§ **Problem description**
How many lines in the records below contain the word "resolution"? Reply with the number alone.

[Items listed in a dataset]
+===+

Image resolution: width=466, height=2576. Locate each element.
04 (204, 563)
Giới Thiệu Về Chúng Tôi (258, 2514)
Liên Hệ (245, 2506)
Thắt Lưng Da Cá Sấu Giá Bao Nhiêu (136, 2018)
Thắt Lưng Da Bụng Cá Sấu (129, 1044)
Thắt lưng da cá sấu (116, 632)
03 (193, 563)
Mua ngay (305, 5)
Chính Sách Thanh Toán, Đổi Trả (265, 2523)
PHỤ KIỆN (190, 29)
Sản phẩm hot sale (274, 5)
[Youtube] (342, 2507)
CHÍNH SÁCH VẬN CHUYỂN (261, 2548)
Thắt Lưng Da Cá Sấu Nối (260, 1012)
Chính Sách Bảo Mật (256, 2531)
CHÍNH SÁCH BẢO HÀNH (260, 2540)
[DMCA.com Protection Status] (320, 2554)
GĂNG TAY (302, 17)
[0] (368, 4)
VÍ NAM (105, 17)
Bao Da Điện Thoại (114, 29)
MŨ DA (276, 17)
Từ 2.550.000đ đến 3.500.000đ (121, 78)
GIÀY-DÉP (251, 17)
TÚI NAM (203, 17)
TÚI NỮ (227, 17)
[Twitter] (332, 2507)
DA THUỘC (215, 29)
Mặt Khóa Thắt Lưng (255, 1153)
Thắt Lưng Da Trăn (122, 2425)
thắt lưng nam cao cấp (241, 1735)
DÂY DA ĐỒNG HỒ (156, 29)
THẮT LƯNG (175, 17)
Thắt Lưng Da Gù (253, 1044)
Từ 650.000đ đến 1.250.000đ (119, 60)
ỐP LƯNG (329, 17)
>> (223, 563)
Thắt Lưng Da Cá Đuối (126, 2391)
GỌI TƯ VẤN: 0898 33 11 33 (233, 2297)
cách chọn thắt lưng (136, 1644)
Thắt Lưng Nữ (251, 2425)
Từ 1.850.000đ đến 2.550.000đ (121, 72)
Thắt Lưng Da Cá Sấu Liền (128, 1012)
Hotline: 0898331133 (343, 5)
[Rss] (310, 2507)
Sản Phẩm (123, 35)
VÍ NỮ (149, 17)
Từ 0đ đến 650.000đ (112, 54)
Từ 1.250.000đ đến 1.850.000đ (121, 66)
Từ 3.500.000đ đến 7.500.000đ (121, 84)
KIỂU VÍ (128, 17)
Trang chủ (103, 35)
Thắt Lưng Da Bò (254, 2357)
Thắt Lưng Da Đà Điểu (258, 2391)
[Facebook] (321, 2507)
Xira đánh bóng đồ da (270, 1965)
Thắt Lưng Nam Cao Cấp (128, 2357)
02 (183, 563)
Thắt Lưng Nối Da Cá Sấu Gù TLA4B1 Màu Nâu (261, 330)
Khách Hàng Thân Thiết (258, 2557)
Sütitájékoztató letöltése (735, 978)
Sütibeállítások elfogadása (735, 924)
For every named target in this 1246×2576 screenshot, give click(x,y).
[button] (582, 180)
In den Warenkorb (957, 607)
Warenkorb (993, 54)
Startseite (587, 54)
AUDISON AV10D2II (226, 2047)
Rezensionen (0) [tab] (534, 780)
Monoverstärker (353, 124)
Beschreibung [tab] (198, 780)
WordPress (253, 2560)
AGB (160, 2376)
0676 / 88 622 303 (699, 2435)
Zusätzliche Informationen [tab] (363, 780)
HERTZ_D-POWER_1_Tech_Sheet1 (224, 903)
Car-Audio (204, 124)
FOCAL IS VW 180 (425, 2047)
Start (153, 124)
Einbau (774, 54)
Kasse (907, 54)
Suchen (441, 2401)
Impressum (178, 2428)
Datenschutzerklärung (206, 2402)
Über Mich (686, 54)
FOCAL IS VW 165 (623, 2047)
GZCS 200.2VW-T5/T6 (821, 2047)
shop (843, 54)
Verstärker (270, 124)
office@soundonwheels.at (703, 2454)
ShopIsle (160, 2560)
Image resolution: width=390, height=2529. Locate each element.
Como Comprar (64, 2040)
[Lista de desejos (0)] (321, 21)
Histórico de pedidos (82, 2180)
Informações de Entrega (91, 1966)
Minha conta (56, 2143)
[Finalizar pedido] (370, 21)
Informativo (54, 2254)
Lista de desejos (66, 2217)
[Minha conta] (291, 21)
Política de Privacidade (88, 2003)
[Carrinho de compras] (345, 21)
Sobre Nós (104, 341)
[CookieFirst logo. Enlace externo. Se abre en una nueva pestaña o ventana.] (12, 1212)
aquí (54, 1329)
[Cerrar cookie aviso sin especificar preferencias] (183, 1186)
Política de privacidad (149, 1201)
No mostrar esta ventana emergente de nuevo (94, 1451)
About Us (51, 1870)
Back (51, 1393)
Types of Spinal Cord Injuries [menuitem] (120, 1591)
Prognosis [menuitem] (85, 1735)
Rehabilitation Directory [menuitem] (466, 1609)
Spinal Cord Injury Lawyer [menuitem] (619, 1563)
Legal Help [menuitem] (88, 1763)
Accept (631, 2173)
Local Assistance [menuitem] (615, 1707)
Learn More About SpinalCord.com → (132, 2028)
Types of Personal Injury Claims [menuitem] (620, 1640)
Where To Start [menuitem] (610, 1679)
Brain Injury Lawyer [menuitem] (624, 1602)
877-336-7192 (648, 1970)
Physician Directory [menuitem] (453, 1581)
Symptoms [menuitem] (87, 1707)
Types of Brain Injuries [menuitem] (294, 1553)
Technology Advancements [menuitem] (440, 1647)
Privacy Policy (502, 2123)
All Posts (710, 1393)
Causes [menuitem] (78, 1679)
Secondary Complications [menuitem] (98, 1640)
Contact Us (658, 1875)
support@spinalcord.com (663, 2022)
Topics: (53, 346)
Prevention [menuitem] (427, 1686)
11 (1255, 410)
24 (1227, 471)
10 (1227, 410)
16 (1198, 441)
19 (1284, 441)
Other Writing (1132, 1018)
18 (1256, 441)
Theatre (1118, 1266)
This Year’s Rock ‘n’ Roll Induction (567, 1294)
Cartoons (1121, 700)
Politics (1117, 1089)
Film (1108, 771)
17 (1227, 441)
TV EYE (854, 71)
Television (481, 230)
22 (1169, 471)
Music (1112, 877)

+===+

§ **Answer for this exercise**
2